Deze mensen kom je vaak tegen in de horeca

Vaste gasten Elk café of restaurant is anders, toch ziet er vaak dezelfde mensen.

  • De kelner-voor-het- leven

    De kelner-voor-het- leven

    Komt in de Randstad weinig voor. Daar is bedienen hoogstens een tijdelijk baantje, waarin je ook niet hoeft te excelleren. Nee, dan de kelner voor het leven. Die weet wat er op de menukaart staat en kan je altijd helpen als je twijfelt tussen twee gerechten. („Ze zijn allebei lekker maar gezien het seizoen…”). Voordat zijn dienst begint, informeert hij zich over het gerecht en de soep van de dag. Niet pas als een klant ernaar vraagt. Als hij druk is en je niet meteen kan helpen maakt hij oogcontact. ‘Ik heb je gezien’, is de geruststellende boodschap.

  • De studente

    De studente

    Ze staat rustig een kwartier te praten bij een tafel waar een bekende van haar zit. Daarna loopt ze, vanzelfsprekend met haar rug jouw kant op, naar de keuken waar een rijtje gerechten staat te verpieteren onder de warmhoudlamp. Als je haar aandacht hebt weten te vangen en vraagt of je kunt bestellen, repliceert ze: „Het is druk.” Daarna zie je haar langdurig flirten met die leuke jongen achter de bar. Ze is veel te goed voor dit werk, dat blijkt uit alles. Bovendien heeft ze een kater dus val haar alsjeblieft niet lastig met je glutenallergie of de lippenstift van een vorige klant op je wijnglas.

  • De pink

    De pink

    Je ziet hem in de betere restaurants vaak bij voor- en hoofdgerechten, maar altijd bij het kaasplankje. De pink. Met zijn vuist ondersteboven en de pink gestrekt (als het meevalt is de nagel kort) wijst de medewerker de bestanddelen van een gerecht aan. Zoals wel vaker gebeurt met niche-gebaren, wordt ook de pink steeds vaker in het volle leven gezien. Bijvoorbeeld op schoolpicknicks, waar ouders er met een zekere pretentie de alledaagse ingrediënten (tomaat, komkommer, tonijn) uit een pastasalade mee aanduiden.

  • De haiku-sommelier

    De haiku-sommelier

    Hoewel de meeste sommeliers bijzonder wijdlopig zijn in hun uitleg over wijn, bestaat er ook een variant die juist zeer kort van stof is. Hij neemt je graag ‘mee op reis’ . Komt aan tafel en zegt dan bijvoorbeeld (met gedragen stem): ‘Oostenrijk.’ voordat hij een secuur geplaatste stilte laat vallen. ‘Ten noordwesten van Wenen.’ Stilte. ‘Roter Veltliner.’ Stilte. ‘Mooie mineraliteit.’ Stilte. ‘Friszuur bittertje in de afdronk.’ Stilte. Geïntimideerd door zijn wijnhaiku durf je nauwelijks nog adem te halen. Vlak voordat hij wegloopt, legt hij zijn hand kort op zijn hart als hij gebiedt; „Geniet.”

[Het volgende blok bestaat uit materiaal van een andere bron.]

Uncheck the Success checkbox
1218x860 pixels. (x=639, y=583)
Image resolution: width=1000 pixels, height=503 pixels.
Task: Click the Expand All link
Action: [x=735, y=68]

  • De ober met een beperking

    De ober met een beperking

    Stralend komt hij je bestelling opnemen. Als je die hebt uitgesproken, kijkt hij even met een blanco blik naar zijn blocnootje om het daarna met pen en al aan jou te geven. Of je het zelf even wil opschrijven? Hij brengt het blocnootje vervolgens naar de bar waar iemand anders je bestelling klaarmaakt. Komt aangewiebeld met je cappuccino op een dienblaadje. Hij kijkt zo begerig naar je koekje dat je je bijna verplicht voelt het aan hem af te staan. Dit sympathieke horeca-concept is minder geschikt voor veeleisende klanten.

  • De zuinige traiteur

    De zuinige traiteur

    Sommige fastfoodketens willen graag van hun eten af en dat snap je. Het is goor en je aderen slibben ervan dicht. Ze verkopen meestal veel voor weinig. Maar er zijn ook horeca-ondernemers die een hele andere band met hun eten hebben. Zoals de Indonesische traiteur. Hij schept zo zuinig op van vlees maar vooral van de saus dat het lijkt alsof hij ervoor in eigen vlees en bloed moet snijden. Maar goed, hij weet dan ook hoe lang het heeft staan marineren en hoeveel kruiden erin zitten. En dat het recept van de rendang van zijn oma echt het állerbeste is van de hele wereld. Dat alle klanten haast achteloos vragen om een extra schepje saus over de rijst maakt zijn leven tot een hel. Je vraagt je af of iedereen dezelfde behandeling krijgt of dat van generatie op generatie overgedragen koloniale pijn een rol speelt. Wil hij ten diepste zijn eten wel afstaan aan de blanke, voormalige overheerser?

  • De mystery-kok

    De mystery-kok

    Enigszins vreemd is het altijd wel. Als op het raam van een goedlopend restaurant een briefje hangt: kok gezocht. Zeker als dat restaurant geen goedkope pizzeria is. Opmerkelijk, omdat je je als voorbijganger en mogelijke klant altijd direct afvraagt: wie staat er dan nú in de keuken? De tandeloze tante van de vorige eigenaar? Een neef die eigenlijk loodgieter is? Reserveringen worden om minder geannuleerd. Bovendien geeft zo’n briefje de indruk dat elke passant met een goed humeur zich kan melden. Je zou denken dat een restaurant zonder kok (in ieder geval voor een deel van de week) dat stilhoudt en via discrete kanalen op zoek gaat naar een nieuwe.